The C64 only has one 16 colour palette and that is fix (but look a bit different on every C64 because of the transistors)
Noone knows the proper RGB values and there are not any, since it is a YUV colourmodel. Many people have eyeballed them quite well, others failed miserably (whoever made the CCS64 palette is blind), Pepto actually used some measureing device and some hardcore calculation to arrive at his palette. So in that respect it's the most accurate in terms of saturation and value ratio between the colours. On a TV you can just adjust your brightness and saturation tho to change them but the relative values and saturation of course stays.
About the sprites, no that is not possible.
On the C64 you can have 8 hardware sprites which are 24x21 pixels big. They can be doubled in x, y or both (which actually is a hack) and you can have 8 per scanline with multiplexing them (also software hack)

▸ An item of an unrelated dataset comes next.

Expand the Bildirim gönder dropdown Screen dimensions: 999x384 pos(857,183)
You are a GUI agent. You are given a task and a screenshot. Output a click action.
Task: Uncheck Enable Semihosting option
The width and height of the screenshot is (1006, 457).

All sprites on screen have 2 colours in common and 1 colour can be chosen from the first 8 colours of the C64 palette.
So that would be colours 0-7.
0: black, 1: white, 2: red, 3: cyan,
4: purple, 5: dark green, 6: dark blue, 7: yellow,
8: orange, 9: dark brown, 10: light red, 11: dark grey,
12: middle grey, 13: light green, 14: light blue, 15: light grey
And the 4th colour is of course transparency.
Hires sprites can be only 1 colour, but any of the 16.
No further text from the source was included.